Histology and Immunohistochemistry

Formalin fixed tissues were processed by routine histology method. Hematoxylin and eosin staining and immunohistochemistry (IHC) against PRCV nucleoprotein (N) were performed on serially sectioned formalin-fixed paraffin-embedded tissues. Briefly, 4 μm sections were dewaxed and dehydrated through xylene and graded alcohol, endogenous peroxidase activity quenched with a methanol and hydrogen peroxide, followed by unmasking of epitope with heat-mediated antigen retrieval in pH 9 buffer at 100°C for 10 mins (Dako). Slides were assembled into Shandon Sequenza cover plates to facilitate IHC (Shandon, USA). Tissue sections were incubated with an anti-N mouse monoclonal antibody DA3 at 0.1 µg/ml or concentration matched isotype mouse monoclonal antibody for 1 hr at RT and then with Dako ENVISION™ polymer for 20 min at RT. Immunolabelling was performed at room temperature and sections were washed three times with Tris-buffered saline between incubations.

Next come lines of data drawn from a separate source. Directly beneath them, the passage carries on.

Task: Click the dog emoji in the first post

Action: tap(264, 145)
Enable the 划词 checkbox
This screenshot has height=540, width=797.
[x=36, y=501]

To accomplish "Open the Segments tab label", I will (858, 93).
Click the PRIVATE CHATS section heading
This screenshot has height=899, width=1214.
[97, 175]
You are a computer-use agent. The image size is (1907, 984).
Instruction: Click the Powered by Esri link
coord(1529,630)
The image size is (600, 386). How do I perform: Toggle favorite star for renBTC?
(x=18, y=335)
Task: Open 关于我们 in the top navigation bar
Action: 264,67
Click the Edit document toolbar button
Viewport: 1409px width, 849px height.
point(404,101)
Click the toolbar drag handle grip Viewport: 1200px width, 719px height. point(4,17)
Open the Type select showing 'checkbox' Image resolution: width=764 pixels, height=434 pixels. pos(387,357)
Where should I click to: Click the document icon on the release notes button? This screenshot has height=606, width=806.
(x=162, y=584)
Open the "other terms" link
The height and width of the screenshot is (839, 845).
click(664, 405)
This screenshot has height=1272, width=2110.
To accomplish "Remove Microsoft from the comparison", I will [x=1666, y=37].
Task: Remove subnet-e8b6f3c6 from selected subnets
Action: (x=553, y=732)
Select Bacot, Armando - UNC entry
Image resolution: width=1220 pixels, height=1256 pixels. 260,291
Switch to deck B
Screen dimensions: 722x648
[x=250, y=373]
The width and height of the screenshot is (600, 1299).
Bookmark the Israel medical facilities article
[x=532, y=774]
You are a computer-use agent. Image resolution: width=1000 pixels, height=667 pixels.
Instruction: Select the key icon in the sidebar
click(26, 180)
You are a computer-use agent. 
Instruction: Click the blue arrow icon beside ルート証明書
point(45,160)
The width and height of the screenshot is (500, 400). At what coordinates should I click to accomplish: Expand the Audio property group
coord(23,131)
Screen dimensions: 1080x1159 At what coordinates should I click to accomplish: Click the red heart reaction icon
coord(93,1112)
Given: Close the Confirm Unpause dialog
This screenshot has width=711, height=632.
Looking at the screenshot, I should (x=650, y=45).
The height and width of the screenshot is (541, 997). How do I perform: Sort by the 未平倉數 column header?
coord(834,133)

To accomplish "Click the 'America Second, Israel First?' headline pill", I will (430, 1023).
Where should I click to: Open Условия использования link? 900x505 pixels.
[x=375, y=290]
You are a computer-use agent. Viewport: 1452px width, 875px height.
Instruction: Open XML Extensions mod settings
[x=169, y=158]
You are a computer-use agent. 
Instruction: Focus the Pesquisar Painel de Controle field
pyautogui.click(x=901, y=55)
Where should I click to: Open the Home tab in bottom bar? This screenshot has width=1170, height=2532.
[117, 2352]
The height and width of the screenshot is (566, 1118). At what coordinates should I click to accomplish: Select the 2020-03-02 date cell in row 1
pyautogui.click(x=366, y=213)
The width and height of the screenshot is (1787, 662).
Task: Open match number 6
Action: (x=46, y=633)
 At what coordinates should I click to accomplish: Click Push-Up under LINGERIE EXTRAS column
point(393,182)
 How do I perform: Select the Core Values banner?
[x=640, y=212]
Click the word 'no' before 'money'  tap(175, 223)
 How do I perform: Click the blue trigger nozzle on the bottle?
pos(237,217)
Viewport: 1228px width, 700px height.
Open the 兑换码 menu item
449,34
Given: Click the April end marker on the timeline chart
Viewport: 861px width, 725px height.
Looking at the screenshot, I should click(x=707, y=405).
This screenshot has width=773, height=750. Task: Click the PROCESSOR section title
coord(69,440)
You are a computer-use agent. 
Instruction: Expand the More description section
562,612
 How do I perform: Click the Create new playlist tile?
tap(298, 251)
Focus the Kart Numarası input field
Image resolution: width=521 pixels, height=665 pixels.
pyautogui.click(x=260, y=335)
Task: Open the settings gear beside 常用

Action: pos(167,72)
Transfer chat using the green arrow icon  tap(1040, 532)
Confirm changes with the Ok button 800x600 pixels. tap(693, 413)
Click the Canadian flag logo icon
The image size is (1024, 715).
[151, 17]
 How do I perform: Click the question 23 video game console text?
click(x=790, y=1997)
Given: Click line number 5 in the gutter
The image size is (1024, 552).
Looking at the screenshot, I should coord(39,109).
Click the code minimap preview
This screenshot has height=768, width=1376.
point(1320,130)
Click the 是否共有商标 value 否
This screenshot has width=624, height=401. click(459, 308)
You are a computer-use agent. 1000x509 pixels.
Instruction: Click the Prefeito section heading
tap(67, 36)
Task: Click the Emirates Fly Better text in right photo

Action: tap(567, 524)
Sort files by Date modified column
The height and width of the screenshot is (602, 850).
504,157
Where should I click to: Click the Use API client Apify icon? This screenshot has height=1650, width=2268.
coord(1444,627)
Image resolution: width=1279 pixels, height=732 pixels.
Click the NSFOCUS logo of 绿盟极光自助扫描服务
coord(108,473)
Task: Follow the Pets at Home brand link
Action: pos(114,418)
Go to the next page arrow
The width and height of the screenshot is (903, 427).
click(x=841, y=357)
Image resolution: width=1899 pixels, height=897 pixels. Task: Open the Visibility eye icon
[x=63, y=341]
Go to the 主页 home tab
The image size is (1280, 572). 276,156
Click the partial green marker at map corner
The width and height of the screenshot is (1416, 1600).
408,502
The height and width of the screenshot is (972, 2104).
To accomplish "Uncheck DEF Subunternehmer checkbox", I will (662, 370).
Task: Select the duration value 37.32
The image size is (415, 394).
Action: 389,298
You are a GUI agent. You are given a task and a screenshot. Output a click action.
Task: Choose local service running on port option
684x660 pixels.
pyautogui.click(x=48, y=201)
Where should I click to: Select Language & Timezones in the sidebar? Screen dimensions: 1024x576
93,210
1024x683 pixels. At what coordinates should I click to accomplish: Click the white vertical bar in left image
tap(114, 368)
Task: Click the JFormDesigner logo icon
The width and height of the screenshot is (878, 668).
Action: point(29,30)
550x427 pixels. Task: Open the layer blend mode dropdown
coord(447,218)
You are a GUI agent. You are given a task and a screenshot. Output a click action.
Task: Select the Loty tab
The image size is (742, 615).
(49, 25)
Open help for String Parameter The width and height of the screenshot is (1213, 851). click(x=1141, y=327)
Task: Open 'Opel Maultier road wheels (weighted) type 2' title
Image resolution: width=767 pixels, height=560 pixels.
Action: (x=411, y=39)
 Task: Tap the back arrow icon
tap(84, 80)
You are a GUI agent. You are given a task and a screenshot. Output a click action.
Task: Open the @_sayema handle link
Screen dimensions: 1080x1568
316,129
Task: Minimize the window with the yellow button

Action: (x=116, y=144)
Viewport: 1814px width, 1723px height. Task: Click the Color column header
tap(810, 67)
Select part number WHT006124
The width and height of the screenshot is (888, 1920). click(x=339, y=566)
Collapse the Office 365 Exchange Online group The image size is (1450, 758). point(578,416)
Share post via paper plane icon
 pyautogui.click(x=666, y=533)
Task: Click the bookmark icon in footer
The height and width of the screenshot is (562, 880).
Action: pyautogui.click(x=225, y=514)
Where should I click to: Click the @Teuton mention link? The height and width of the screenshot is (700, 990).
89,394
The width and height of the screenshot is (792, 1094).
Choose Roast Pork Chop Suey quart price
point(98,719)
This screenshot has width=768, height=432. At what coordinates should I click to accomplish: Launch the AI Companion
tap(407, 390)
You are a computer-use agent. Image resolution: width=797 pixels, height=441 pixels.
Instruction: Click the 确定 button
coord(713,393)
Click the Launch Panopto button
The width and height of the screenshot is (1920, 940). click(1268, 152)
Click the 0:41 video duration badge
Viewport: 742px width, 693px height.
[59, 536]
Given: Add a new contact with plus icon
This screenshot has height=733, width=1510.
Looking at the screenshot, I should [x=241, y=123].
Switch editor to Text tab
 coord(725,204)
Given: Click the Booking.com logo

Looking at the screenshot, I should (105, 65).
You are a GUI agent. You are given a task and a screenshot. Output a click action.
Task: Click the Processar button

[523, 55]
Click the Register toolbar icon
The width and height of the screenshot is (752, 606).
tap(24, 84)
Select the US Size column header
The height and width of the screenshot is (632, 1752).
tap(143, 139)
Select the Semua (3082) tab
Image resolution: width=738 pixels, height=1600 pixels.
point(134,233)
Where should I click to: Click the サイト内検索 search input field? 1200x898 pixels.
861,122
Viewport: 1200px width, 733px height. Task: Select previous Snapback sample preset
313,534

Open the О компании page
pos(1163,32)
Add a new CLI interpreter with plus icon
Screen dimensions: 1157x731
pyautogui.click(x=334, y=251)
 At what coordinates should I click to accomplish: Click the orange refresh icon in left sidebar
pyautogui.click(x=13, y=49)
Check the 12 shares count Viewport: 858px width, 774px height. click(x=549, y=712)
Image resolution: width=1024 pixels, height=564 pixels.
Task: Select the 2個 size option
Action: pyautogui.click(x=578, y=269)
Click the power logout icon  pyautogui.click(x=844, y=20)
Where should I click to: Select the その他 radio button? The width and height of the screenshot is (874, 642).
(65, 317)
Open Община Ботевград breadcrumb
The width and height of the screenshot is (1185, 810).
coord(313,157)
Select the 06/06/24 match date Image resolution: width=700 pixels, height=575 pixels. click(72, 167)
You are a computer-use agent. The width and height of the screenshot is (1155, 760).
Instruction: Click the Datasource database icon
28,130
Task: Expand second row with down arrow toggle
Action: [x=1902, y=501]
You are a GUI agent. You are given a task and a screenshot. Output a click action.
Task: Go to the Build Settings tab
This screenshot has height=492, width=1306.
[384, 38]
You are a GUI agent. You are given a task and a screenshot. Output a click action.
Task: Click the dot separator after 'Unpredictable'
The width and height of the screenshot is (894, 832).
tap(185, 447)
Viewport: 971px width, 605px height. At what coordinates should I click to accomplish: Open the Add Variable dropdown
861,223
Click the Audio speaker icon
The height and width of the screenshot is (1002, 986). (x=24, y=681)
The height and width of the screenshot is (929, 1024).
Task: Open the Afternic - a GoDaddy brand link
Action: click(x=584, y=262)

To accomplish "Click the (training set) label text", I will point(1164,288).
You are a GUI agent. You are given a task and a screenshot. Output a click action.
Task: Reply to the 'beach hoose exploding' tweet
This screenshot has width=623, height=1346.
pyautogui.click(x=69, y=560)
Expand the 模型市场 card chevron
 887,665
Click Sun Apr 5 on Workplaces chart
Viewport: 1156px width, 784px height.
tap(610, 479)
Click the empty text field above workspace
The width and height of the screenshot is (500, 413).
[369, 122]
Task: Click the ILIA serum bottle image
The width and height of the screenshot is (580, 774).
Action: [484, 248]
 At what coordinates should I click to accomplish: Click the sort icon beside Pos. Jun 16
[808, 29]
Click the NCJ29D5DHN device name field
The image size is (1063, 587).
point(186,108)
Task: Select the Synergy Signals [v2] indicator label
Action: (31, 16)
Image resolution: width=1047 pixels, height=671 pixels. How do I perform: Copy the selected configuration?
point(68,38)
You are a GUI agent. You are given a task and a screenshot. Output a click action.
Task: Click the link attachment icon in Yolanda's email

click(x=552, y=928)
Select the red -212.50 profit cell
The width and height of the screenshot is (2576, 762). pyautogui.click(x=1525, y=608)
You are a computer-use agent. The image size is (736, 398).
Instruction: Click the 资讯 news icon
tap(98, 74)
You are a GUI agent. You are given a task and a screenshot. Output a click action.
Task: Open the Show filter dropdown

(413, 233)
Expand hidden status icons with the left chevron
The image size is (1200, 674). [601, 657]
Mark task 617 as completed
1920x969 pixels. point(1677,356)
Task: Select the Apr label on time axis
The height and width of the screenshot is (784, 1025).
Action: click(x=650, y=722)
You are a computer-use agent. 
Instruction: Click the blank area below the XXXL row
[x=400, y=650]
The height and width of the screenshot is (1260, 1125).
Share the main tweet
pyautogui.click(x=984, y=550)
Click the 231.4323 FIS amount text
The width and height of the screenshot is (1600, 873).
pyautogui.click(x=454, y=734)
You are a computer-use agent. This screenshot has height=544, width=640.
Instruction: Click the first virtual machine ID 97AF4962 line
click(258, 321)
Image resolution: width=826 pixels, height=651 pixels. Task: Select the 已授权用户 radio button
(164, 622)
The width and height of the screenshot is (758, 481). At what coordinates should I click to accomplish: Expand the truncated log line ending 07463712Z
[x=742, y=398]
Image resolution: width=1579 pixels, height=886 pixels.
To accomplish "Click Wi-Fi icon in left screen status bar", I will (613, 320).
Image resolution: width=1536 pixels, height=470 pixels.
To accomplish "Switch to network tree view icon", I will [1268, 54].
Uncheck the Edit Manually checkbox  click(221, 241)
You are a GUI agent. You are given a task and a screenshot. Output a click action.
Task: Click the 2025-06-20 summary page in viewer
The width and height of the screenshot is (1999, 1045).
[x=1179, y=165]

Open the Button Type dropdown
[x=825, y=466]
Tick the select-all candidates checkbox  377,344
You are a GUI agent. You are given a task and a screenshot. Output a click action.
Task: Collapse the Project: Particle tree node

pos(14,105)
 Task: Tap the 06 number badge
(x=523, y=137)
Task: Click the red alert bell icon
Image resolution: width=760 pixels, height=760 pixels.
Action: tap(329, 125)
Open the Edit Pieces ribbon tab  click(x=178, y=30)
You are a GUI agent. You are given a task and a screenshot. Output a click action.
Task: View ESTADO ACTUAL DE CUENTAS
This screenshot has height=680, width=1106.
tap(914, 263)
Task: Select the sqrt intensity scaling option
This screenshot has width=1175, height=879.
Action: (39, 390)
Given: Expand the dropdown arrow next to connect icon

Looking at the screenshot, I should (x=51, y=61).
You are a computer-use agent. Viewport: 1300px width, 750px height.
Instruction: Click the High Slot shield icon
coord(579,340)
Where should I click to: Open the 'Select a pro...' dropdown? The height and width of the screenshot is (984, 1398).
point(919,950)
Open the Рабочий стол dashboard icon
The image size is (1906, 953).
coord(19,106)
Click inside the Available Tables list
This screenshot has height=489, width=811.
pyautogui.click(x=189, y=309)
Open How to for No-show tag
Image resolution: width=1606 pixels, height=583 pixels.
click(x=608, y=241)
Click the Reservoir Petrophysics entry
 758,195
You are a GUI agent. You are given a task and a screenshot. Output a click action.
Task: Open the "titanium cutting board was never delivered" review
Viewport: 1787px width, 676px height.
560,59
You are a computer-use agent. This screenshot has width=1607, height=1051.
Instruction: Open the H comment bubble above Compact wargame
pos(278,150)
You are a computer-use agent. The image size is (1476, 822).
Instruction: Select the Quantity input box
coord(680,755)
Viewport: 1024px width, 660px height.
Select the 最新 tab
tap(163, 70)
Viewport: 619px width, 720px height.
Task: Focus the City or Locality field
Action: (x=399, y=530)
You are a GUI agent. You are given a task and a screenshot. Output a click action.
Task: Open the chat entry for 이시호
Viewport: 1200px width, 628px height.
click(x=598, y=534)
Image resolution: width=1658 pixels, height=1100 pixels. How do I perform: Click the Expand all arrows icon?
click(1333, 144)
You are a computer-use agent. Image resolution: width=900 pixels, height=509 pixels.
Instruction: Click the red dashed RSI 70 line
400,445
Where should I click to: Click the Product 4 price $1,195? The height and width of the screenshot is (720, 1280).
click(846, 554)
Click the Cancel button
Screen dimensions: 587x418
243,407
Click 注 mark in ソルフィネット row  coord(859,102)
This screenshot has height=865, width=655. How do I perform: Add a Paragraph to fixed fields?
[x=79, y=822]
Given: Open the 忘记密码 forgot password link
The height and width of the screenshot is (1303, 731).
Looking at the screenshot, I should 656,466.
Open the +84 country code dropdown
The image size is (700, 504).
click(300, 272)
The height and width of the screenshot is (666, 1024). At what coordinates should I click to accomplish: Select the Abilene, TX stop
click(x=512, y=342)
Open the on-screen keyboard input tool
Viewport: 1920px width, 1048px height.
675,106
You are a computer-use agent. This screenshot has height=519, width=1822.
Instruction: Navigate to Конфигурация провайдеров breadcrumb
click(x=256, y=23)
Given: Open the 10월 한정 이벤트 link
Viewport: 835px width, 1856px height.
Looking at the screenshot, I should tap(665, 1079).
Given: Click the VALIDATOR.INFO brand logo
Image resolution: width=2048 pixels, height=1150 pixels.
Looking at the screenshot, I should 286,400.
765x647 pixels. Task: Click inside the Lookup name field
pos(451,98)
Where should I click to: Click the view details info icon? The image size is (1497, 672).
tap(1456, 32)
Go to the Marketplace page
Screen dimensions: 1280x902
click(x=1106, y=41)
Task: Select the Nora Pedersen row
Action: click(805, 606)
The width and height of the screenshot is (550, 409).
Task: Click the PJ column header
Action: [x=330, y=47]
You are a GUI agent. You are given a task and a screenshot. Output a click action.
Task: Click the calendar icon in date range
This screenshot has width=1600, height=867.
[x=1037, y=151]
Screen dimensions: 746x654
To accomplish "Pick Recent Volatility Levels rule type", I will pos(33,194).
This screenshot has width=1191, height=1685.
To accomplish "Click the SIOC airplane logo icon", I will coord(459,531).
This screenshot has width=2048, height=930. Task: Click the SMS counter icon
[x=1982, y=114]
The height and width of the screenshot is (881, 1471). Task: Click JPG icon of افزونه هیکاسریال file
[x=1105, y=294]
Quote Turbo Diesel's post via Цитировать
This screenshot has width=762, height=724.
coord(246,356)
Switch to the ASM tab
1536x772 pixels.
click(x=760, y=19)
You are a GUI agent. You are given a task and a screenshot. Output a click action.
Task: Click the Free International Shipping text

Immunolabelling was visualized using 3,3-diaminobenzidine (Sigma Aldrich) and counterstained in Mayer’s haematoxylin (Surgipath, UK). Slides were dehydrated in absolute alcohol, cleared in xylene and mounted using Dibutyl Phthalate Xylene and glass coverslips. A serial section was stained with haematoxylin and eosin for histopathology evaluation. Positive control slides containing either TGEV or PRCV infected or uninfected cells prepared in agarose matrix were included during IHC experiment to confirm immunolabelling (32).